**WORK TO DO**. Please switch "screenshot" to "screen capture" in the records from the line with "This screenshot has height=791, width=1512." to the line with "[x=721, y=19]", and give only those lines with everything else unchanged. Leave the pictures out of your answer.
— Start PROVIDED RECORDS —
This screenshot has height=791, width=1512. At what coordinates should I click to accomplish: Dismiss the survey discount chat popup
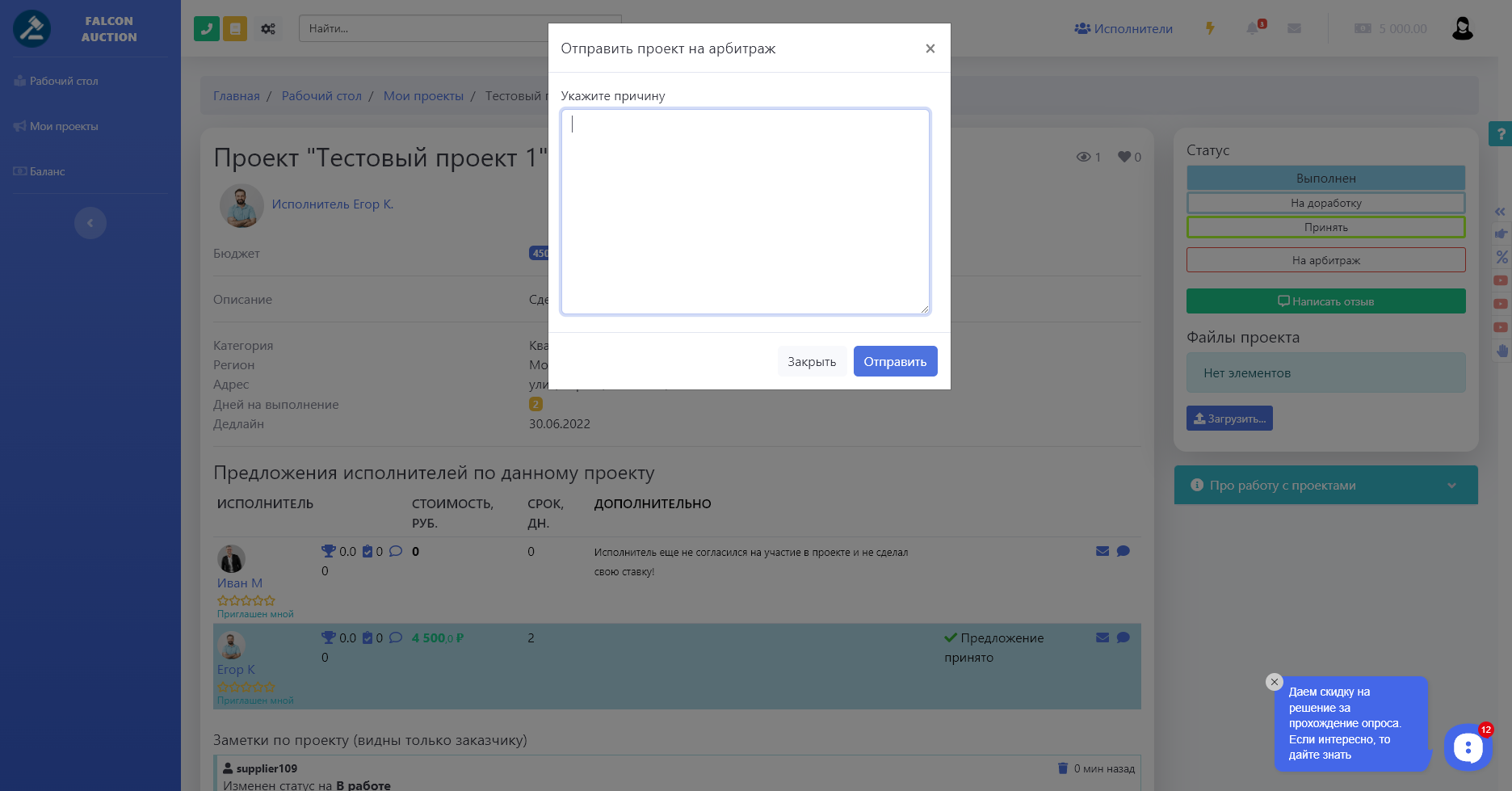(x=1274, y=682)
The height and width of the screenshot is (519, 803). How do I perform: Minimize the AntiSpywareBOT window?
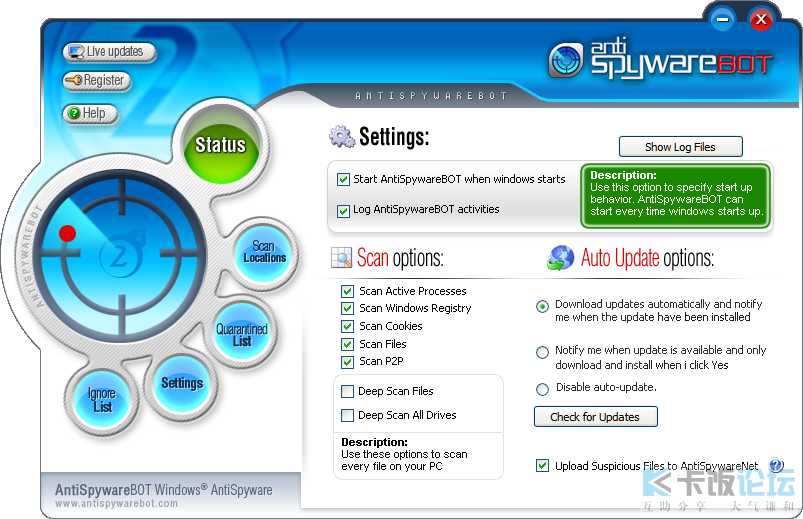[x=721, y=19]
— End PROVIDED RECORDS —
— Start PROVIDED RECORDS —
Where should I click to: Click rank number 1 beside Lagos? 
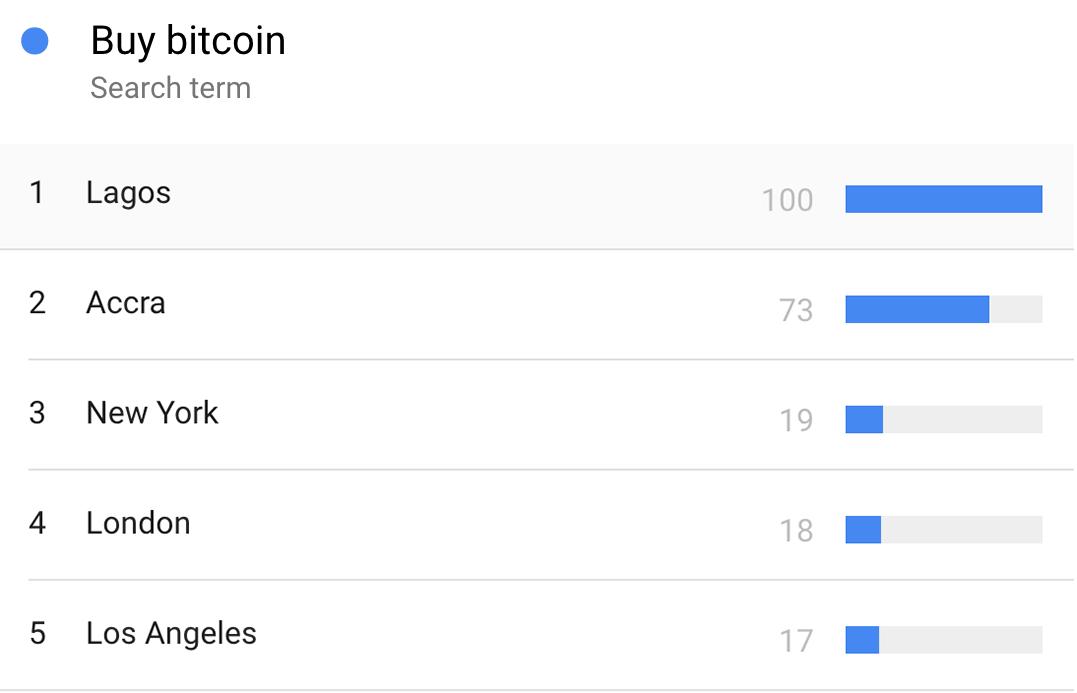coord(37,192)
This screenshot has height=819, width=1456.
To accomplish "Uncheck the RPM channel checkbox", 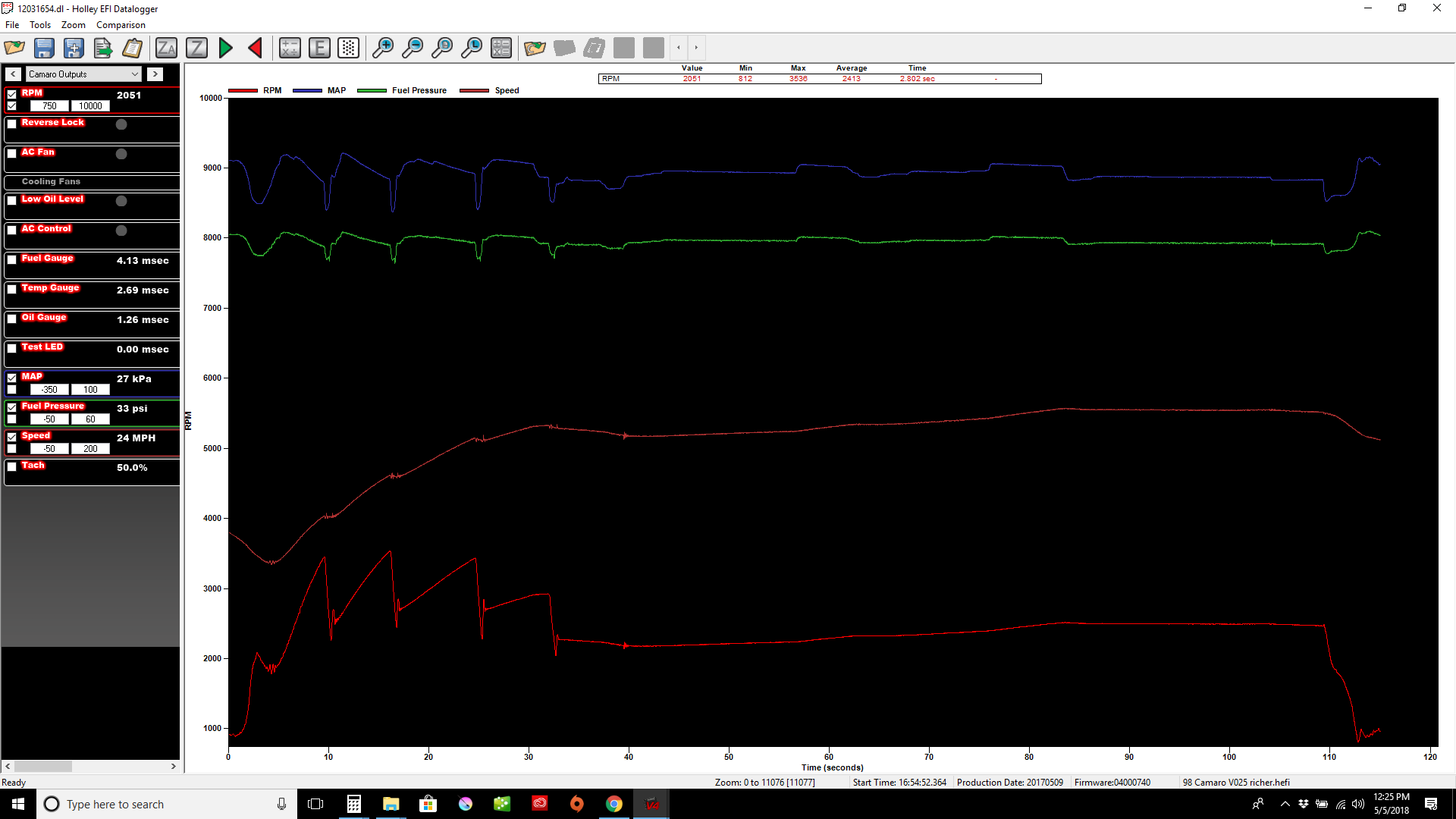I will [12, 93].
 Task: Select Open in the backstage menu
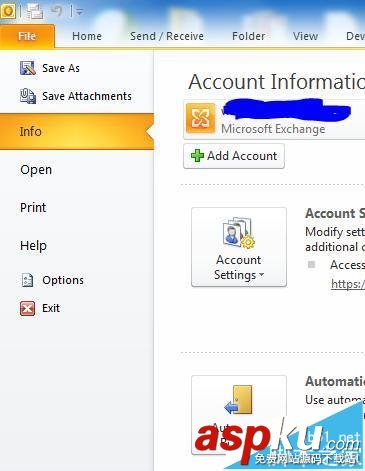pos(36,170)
— End PROVIDED RECORDS —
— Start PROVIDED RECORDS —
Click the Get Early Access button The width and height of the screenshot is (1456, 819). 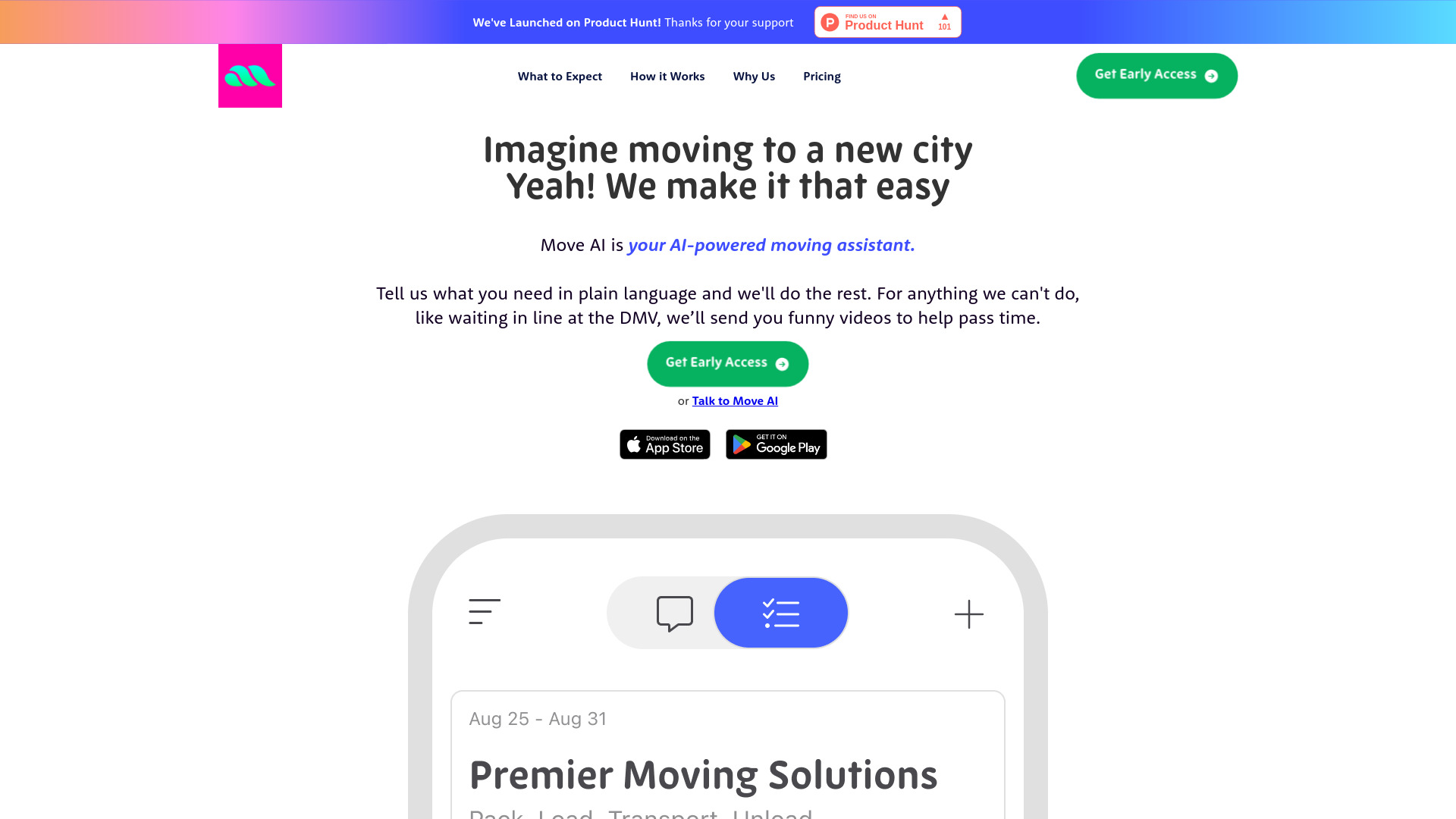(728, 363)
— End PROVIDED RECORDS —
**ANSWER**.
This screen capture has height=791, width=1512. At what coordinates should I click to accomplish: Dismiss the survey discount chat popup
(x=1274, y=682)
The height and width of the screen capture is (519, 803). How do I perform: Minimize the AntiSpywareBOT window?
[x=721, y=19]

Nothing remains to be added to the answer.